During her tenure as a game warden, Bishop paved the way for future female wardens by serving 10 years as the only female warden in Galveston County and by becoming the first female Assistant Chief of Fisheries Enforcement.
Candidates were nominated by their respective agency heads in four categories — outstanding professional development, outstanding management, outstanding leadership and outstanding community involvement. A committee reviewed the nominations and selected four women whose contributions exemplified each category.

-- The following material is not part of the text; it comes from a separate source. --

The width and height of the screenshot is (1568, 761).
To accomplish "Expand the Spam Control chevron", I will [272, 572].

She entered the game warden academy in 1993 after a professor at Southwest Texas State University suggested the career to her. She submitted her application and competed against the resumes of others- mostly men. After excelling at her preliminary tests and interviews, Bishop was accepted into the 43rd Texas game warden class and became one of less than a dozen female wardens in the state at the time.
During her time as a Galveston County game warden, she attained her Texas Commission of Law Enforcement Master Peace Officer Certification, which is the highest accreditation a peace officer can receive in the state.

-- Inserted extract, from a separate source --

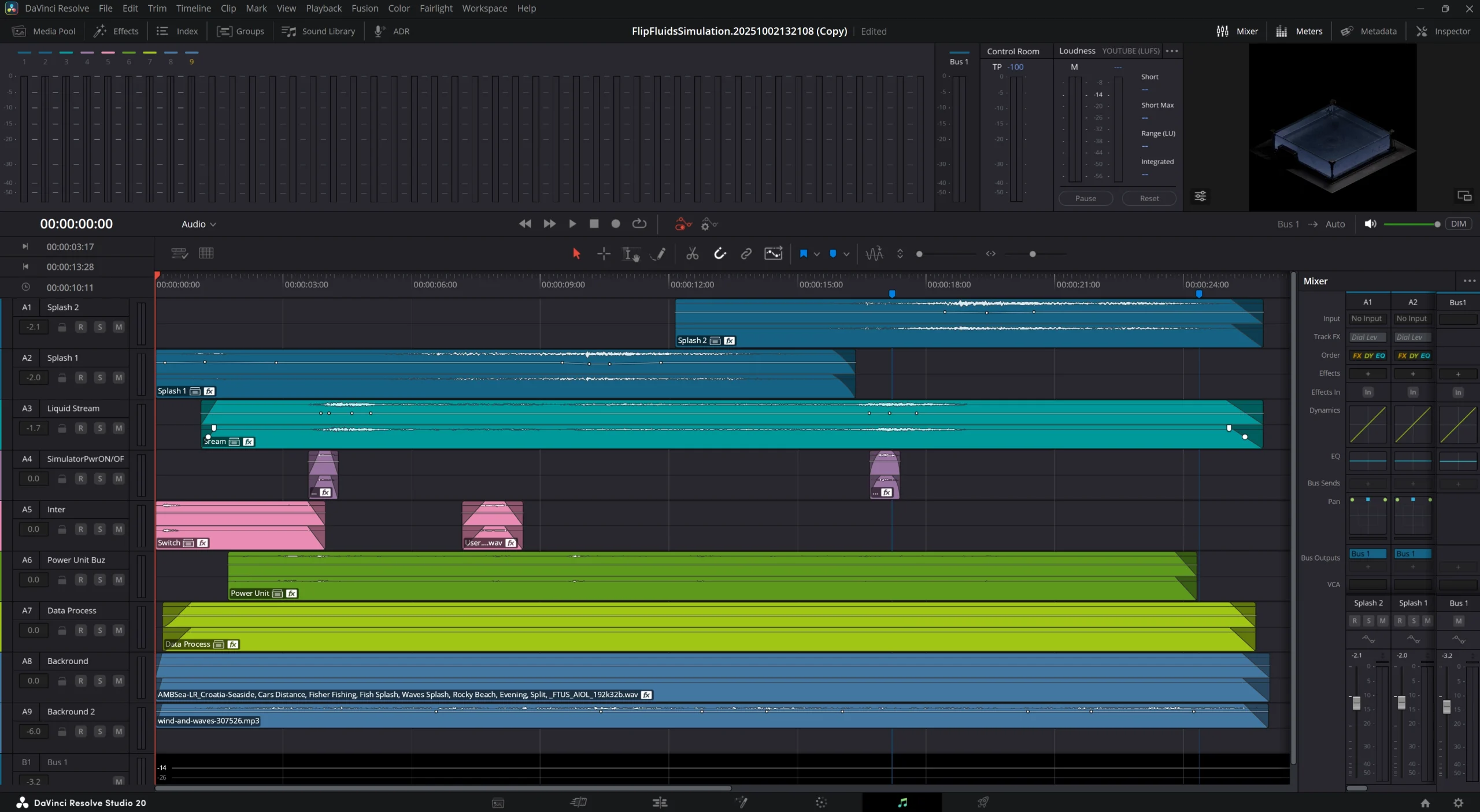Screen dimensions: 1480x812
Task: Select the Pointer selection tool
Action: pyautogui.click(x=576, y=254)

In 2002, she was promoted to Assistant Chief of Fisheries Enforcement, becoming the first female to serve as a leader in law enforcement on the TPWD’s Austin headquarters staff, and the highest ranking female warden in the state. To this day, only two other female game wardens have reached the equivalent rank.
In this position, Bishop was charged with coordinating law enforcement division’s civil restitution, risk management, and license suspension/revocation programs. In 2004, she led the proposition of an amendment to the Texas Administrative Code to increase civil restitution fines that violators are charged with when they illegally kill wildlife, that had been in place for 19 years. The TPW commission acknowledged her recommendations and passed the new restitution values, which were adopted into law and remain in place today.
She received a national recognition from the Food and Drug Administration’s Commissioner with a special citation in 2008 by supervising a project dedicated to ensuring the harvest of safe, unadultered Molluscan shellfish from the Gulf. She had been working on this project since becoming the lead Texas law enforcement representative of the Oyster Advisory Panel five years prior.
In addition to her career as Assistance Chief of Fisheries, Bishop annually taught courses in civil restitution, license suspension, and the rules and regulations of commercial fishing to game warden cadets at the Texas Game Warden Training Academy. She was also a guest instructor at the University of Houston’s conservation law course for criminal justice students. In addition, she has appeared numerous times as a TPWD rules and regulations resource witness for House Legislative committees at the Texas Capitol.
In 2009, she returned to the field and became a Bastrop County game warden where she continued to mentor new field wardens, law enforcement interns, and game warden prospects.
Last year, she was awarded the TPWD Director’s Life Saving Citation for saving a drowning and hypothermic victim who had been thrown from his boat in early January on Lake Bastrop.
Bishop retired this past summer after 22 years of service.